Dar-te prazer saber desse que fui, é como se me desse prazer a mim falar de uma violação de que tivesses sido vítima, só pela volúpia egoísta de te poder consolar.
Tu não podes entender o que foi ter nascido nos nossos olhos, a pouco e pouco, o brilho sinistro da morte. Como uma insanidade moral, porque o soldado faz a guerra e a guerra faz o soldado. Chegámos àquilo a que se pode reduzir um ser humano. Chegámos ao patamar da animalidade.
– Mas tu lutaste pela sobrevivência, mataste para não morrer.
– Não percebes nada do que estás a falar. Sabes… o melhor soldado não é aquele que luta por um ideal, nem o que luta para sobreviver, o melhor soldado é aquele que luta sabendo que vai morrer. Não é a esperança que faz um soldado matar, é o desespero.
As guerras não têm estética possível, porque só têm um lado: o lado abjecto da chacina.
A cor quente do sangue a destoar na frescura verde da paisagem. O terror a desequilibrar a excessiva harmonia do rosto dos inocentes que nos olham antes de morrer à procura de um resíduo de humanidade.
Tragicamente belo não é? No fim da ópera o público abandona a sala e regressa ao ócio dos salões; no fim do romance fecha-se o livro e regressa-se ao conforto do sofá; no fim do filme desliga-se a televisão e toda a tragédia vai para onde foram os nossos pesadelos de infância ao acordarmos em conforto e segurança na cama dos nossos pais; mas, e se não tivermos como desligar os nossos pesadelos? E se a nossa história for o monstro que temos fechado na cave da nossa própria casa, enquanto tentamos dormir em paz no quarto por cima dele? Pior: esse monstro é a parte de nós que já morreu, à espera que abram o alçapão, para vir tomar posse do que resta de nós.
Procurou de novo o tabaco nos bolsos, como se não tivessem passado dez anos desde que deixara de fumar, como se uma parte de si que tivesse morrido numa guerra antiga tivesse vindo tomar posse do seu corpo.
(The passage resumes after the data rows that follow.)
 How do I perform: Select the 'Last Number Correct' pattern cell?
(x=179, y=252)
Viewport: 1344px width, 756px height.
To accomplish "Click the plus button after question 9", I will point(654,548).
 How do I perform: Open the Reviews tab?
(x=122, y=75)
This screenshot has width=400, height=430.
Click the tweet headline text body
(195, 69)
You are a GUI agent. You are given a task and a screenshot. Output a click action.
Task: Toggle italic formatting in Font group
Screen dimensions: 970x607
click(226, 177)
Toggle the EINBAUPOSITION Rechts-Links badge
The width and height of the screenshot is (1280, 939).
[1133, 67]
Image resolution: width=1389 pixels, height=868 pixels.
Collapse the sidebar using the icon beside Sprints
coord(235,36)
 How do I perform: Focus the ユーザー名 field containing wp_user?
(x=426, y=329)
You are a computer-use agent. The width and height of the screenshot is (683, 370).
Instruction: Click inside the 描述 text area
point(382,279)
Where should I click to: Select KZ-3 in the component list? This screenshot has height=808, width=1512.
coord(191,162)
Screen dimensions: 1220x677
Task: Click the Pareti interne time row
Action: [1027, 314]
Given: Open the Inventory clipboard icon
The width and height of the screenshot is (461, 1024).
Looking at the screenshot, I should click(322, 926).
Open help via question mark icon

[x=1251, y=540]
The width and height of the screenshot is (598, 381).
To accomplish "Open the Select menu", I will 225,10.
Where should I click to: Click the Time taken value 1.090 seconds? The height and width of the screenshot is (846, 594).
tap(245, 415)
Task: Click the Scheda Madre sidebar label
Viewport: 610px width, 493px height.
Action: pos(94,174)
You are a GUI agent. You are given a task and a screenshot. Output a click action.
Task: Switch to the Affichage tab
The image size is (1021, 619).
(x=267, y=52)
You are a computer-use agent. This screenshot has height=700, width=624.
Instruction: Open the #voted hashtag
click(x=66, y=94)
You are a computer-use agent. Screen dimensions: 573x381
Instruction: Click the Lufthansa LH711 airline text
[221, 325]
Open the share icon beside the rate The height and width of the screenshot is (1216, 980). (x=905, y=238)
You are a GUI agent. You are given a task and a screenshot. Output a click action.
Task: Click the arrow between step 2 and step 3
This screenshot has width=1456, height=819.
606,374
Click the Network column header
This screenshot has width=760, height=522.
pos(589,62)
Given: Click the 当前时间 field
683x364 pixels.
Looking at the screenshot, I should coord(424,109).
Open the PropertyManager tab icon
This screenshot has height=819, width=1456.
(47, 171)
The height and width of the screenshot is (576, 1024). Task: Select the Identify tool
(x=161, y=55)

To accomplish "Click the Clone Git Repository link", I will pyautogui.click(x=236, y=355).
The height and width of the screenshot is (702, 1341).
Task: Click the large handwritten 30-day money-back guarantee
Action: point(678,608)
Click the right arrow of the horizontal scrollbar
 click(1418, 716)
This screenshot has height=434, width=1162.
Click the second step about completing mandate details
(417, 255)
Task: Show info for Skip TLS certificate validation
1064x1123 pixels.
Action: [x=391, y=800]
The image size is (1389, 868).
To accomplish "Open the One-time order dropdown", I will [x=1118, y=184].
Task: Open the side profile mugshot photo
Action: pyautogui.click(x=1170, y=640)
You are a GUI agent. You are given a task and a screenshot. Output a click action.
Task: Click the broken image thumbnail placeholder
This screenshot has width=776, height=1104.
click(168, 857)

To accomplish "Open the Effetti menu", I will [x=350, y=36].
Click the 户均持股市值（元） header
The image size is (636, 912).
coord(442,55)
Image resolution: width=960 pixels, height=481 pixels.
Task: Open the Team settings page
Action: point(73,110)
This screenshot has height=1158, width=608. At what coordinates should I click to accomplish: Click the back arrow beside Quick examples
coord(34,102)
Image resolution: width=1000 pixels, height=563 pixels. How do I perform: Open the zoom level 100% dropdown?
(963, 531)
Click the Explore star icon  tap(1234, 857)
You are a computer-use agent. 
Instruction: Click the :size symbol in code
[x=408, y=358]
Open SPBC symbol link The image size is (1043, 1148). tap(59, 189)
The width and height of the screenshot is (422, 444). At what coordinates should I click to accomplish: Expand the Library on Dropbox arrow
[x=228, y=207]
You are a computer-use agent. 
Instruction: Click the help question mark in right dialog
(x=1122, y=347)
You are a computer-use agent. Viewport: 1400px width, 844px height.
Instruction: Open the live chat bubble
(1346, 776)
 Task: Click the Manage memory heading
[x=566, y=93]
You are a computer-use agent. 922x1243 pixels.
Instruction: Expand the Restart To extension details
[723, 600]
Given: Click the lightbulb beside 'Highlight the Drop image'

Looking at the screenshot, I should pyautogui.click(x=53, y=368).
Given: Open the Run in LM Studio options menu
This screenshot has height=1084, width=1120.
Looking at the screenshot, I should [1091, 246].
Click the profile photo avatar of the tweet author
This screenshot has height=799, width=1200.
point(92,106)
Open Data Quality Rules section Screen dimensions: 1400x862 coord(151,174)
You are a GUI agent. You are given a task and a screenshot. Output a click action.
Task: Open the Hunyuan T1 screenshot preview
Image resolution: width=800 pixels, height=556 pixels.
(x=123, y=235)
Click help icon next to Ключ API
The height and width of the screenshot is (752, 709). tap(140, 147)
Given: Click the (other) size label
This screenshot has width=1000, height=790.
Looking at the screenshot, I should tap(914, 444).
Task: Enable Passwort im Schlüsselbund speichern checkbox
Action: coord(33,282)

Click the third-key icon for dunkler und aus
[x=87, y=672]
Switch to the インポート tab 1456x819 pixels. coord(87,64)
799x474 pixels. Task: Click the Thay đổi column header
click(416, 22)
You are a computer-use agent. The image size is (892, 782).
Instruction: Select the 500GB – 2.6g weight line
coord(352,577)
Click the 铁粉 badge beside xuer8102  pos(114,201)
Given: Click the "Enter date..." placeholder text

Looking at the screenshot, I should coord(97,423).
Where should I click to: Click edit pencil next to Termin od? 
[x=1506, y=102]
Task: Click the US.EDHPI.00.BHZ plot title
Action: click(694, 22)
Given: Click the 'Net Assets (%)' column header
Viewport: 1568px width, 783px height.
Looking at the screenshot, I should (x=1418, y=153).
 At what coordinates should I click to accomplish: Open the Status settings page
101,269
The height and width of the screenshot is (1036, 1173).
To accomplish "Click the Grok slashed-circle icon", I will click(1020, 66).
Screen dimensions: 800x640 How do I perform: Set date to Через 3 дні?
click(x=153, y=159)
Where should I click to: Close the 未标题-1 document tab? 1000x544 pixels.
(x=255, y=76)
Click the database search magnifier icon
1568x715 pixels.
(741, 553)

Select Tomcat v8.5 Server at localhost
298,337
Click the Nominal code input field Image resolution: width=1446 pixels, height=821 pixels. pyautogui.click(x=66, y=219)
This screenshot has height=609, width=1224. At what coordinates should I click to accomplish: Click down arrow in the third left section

Sofia, ainda nua, ainda suada, ainda sentada na cama; levantou o braço para o prender quando recebeu o beijo de despedida, mas em vez disso, cobriu apenas o corpo como se tivesse acordado nua na presença de um estranho. E ficou assustada. E ficou a vê-lo sair como alguém que foge para procurar refúgio numa multidão anónima. Os seus passos a perderem-se pelas escadas abaixo e a confundirem-se com aquela chuva de verão que fervilhava na varanda.
O silêncio com a voz ciciante da chuva. O corpo subitamente subtraído a uma violação. Os pensamentos, agora, como fotos exibidas num diaporama, uma após outra, ordenadas, obsessivas, explícitas, a acusarem-na de um caminho que não deveria ter percorrido. A mostrarem como o racionalismo pode transformar os sentimentos em puro cinismo.
Sofia é uma mulher feliz, demasiadamente feliz para entender que a curiosidade pode ser tão cruel como a besta que descobre hibernando no fundo da alma humana.
Quando saiu para a rua sob a chuva tristíssima de verão viu a ondulação voyeurista da cortina do segundo esquerdo e uma sombra de censura ficou muito tempo a assombrar-lhe os passos pela escada abaixo, até se perder, ela também, por entre a multidão anónima.